We would like to resume Virtio in Xen on Arm activities. You can find some
background at [1] and Virtio specification at [2].

*A few words about importance:*
There is an increasing interest, I would even say, the requirement to have
flexible, generic and standardized cross-hypervisor solution for I/O virtualization
in the automotive and embedded areas. The target is quite clear here.
Providing a standardized interface and device models for device para-virtualization
in hypervisor environments, Virtio interface allows us to move Guest domains
among different hypervisor systems without further modification at the Guest side.
What is more that Virtio support is available in Linux, Android and many other
operating systems and there are a lot of existing Virtio drivers (frontends)
which could be just reused without reinventing the wheel. Many organisations push
Virtio direction as a common interface. To summarize, Virtio support would be
the great feature in Xen on Arm in addition to traditional Xen PV drivers for
the user to be able to choose which one to use.

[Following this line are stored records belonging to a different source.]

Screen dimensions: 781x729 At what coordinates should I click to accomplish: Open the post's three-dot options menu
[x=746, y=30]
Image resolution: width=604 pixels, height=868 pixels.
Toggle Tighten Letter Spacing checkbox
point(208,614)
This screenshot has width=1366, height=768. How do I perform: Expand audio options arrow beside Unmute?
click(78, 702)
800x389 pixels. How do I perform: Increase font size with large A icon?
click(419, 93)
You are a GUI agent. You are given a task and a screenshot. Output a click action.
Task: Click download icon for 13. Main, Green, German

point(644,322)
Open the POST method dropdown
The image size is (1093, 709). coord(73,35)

*A few word about solution:*
As it was mentioned at [1], in order to implement virtio-mmio Xen on Arm requires
some implementation to forward guest MMIO access to a device model. And as it
turned out the Xen on x86 contains most of the pieces to be able to use that
transport (via existing IOREQ concept). Julien has already done a big amount
of work in his PoC (xen/arm: Add support for Guest IO forwarding to a device emulator).
Using that code as a base we managed to create a completely functional PoC with DomU
running on virtio block device instead of a traditional Xen PV driver without
modifications to DomU Linux. Our work is mostly about rebasing Julien's code on the actual
codebase (Xen 4.14-rc4), various tweeks to be able to run emulator (virtio-disk backend)
in other than Dom0 domain (in our system we have thin Dom0 and keep all backends
in driver domain), misc fixes for our use-cases and tool support for the configuration.
Unfortunately, Julien doesn’t have much time to allocate on the work anymore,
so we would like to step in and continue.

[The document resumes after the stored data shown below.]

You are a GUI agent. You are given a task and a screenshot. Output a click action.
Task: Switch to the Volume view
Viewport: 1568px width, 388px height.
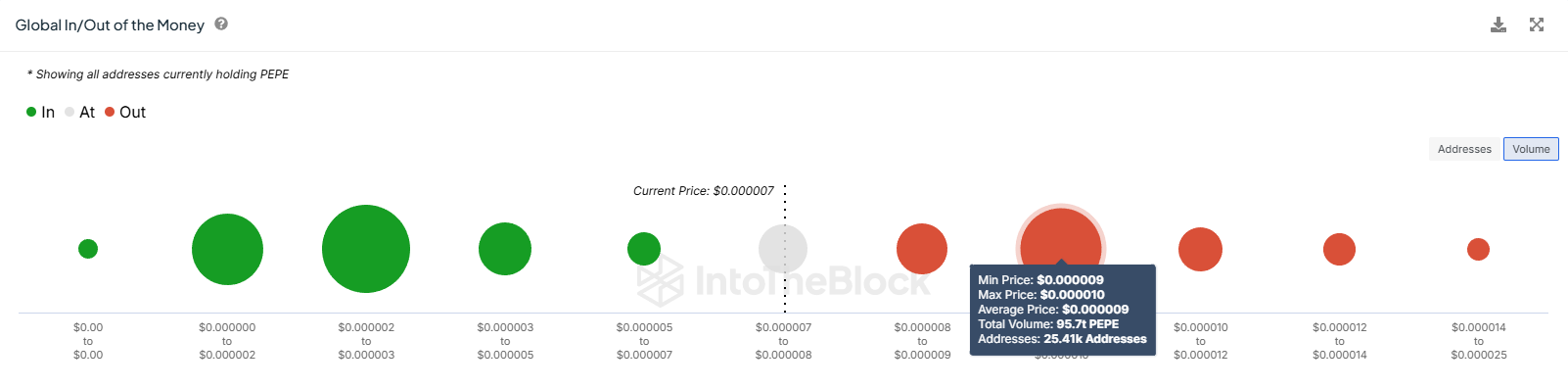(1531, 149)
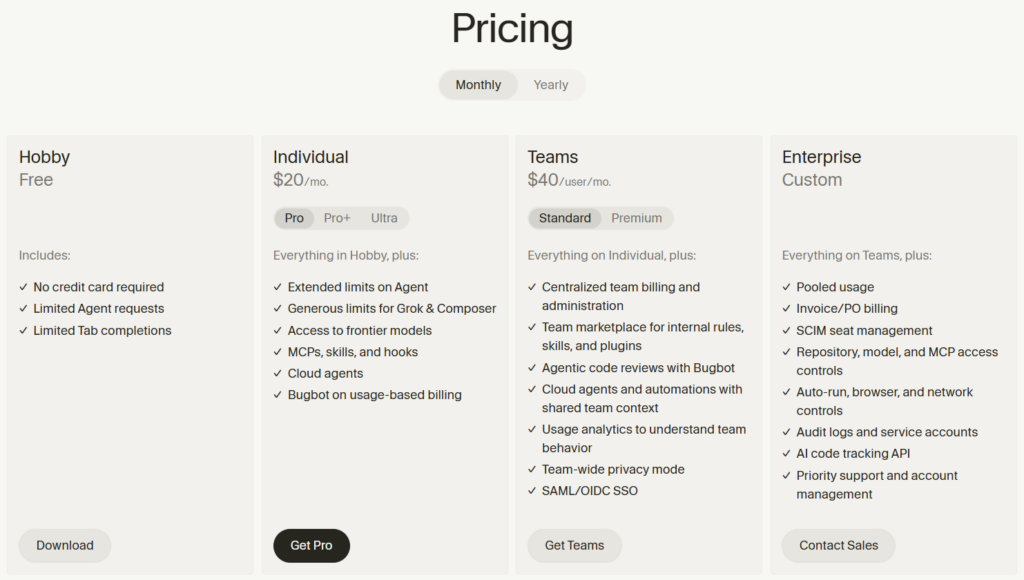Click checkmark next to Pooled usage

click(x=786, y=287)
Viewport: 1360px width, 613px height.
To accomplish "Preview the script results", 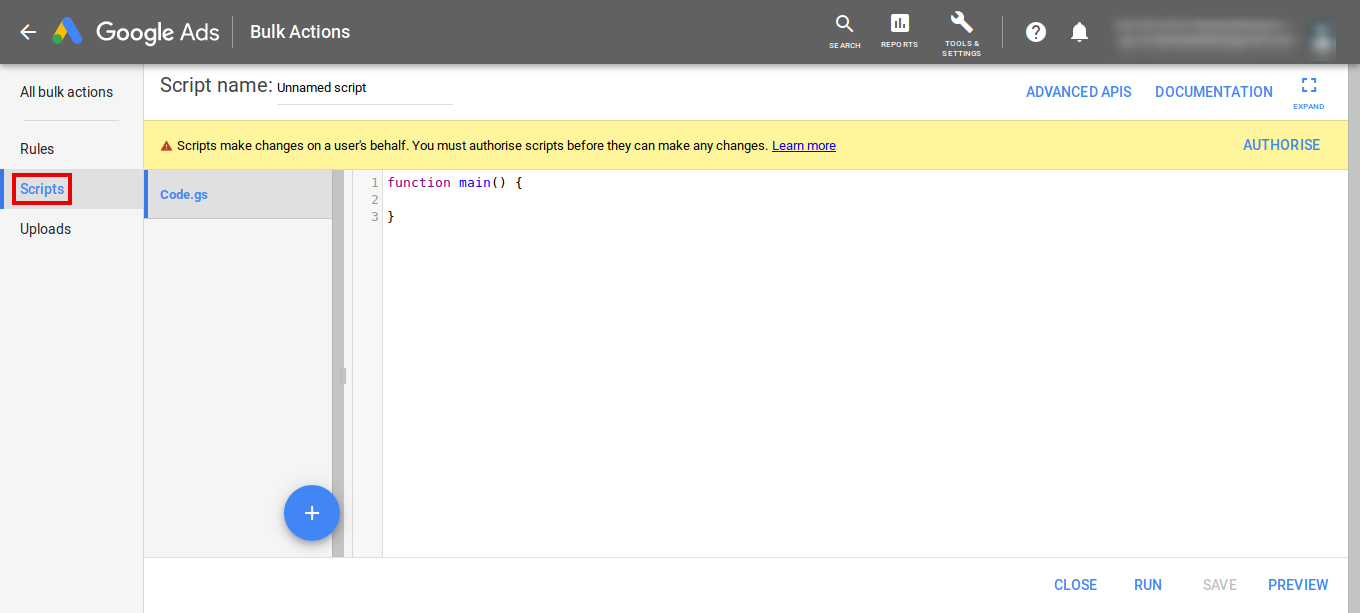I will [1298, 584].
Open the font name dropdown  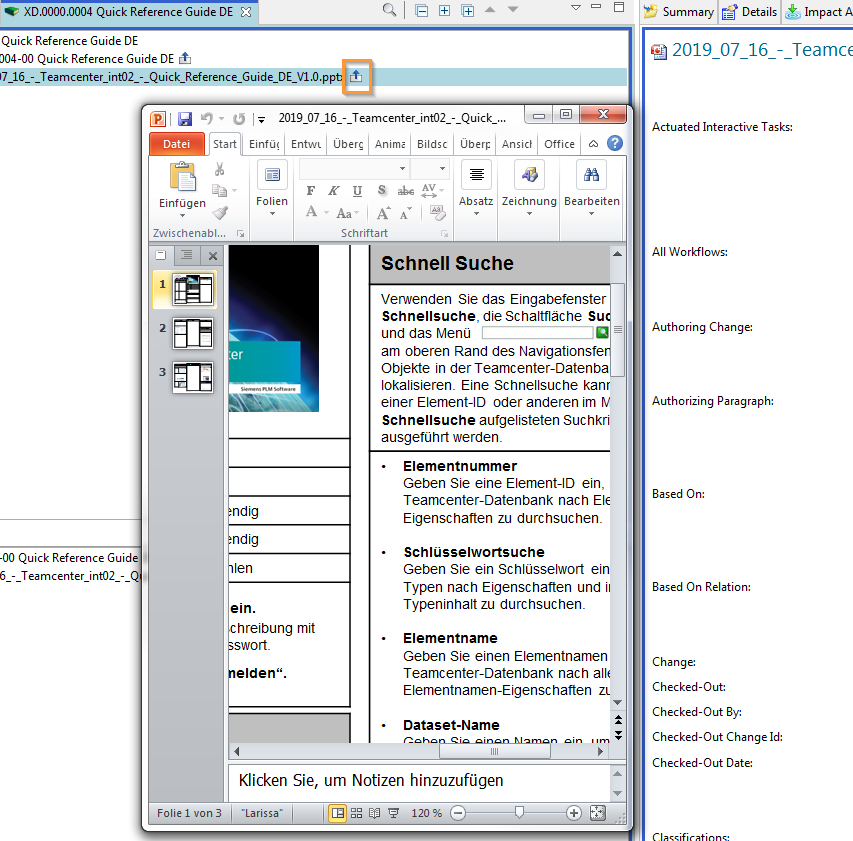coord(402,169)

*A few word about the Xen code:*
You can find the whole Xen series at [5]. The patches are in RFC state because
some actions in the series should be reconsidered and implemented properly.
Before submitting the final code for the review the first IOREQ patch (which is quite
big) will be split into x86, Arm and common parts. Please note, x86 part wasn’t
even build-tested so far and could be broken with that series. Also the series probably
wants splitting into adding IOREQ on Arm (should be focused first) and tools support
for the virtio-disk (which is going to be the first Virtio driver) configuration before going
into the mailing list.

What I would like to add here, the IOREQ feature on Arm could be used not only
for implementing Virtio, but for other use-cases which require some emulator entity
outside Xen such as custom PCI emulator (non-ECAM compatible) for example.

*A few word about the backend(s):*
One of the main problems with Virtio in Xen on Arm is the absence of
“ready-to-use” and “out-of-Qemu” Virtio backends (I least am not aware of).
We managed to create virtio-disk backend based on demu [3] and kvmtool [4] using
that series. It is worth mentioning that although Xenbus/Xenstore is not supposed
to be used with native Virtio, that interface was chosen to just pass configuration from toolstack
to the backend and notify it about creating/destroying Guest domain (I think it is
not bad since backends are usually tied to the hypervisor and can use services
provided by hypervisor), the most important thing here is that all Virtio subsystem
in the Guest was left unmodified. Backend wants some cleanup and, probably,
refactoring. We have a plan to publish it in a while.